A run of records
========
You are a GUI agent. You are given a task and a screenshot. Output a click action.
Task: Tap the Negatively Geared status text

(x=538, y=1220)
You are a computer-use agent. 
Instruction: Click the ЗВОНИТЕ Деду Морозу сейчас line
========
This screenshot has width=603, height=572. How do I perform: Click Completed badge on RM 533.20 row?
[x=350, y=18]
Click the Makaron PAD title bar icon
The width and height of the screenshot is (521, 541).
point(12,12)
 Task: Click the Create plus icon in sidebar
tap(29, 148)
========
▶ [REQUEST]:
Rewrite the lines starting at the one containing "This screenshot has" and ending at the one containing "tap(29, 148)", switching "Click" to "Select" and leaving everything else unchanged.

▶ [WRITTEN SOLUTION]:
This screenshot has width=603, height=572. How do I perform: Select Completed badge on RM 533.20 row?
[x=350, y=18]
Select the Makaron PAD title bar icon
The width and height of the screenshot is (521, 541).
point(12,12)
 Task: Select the Create plus icon in sidebar
tap(29, 148)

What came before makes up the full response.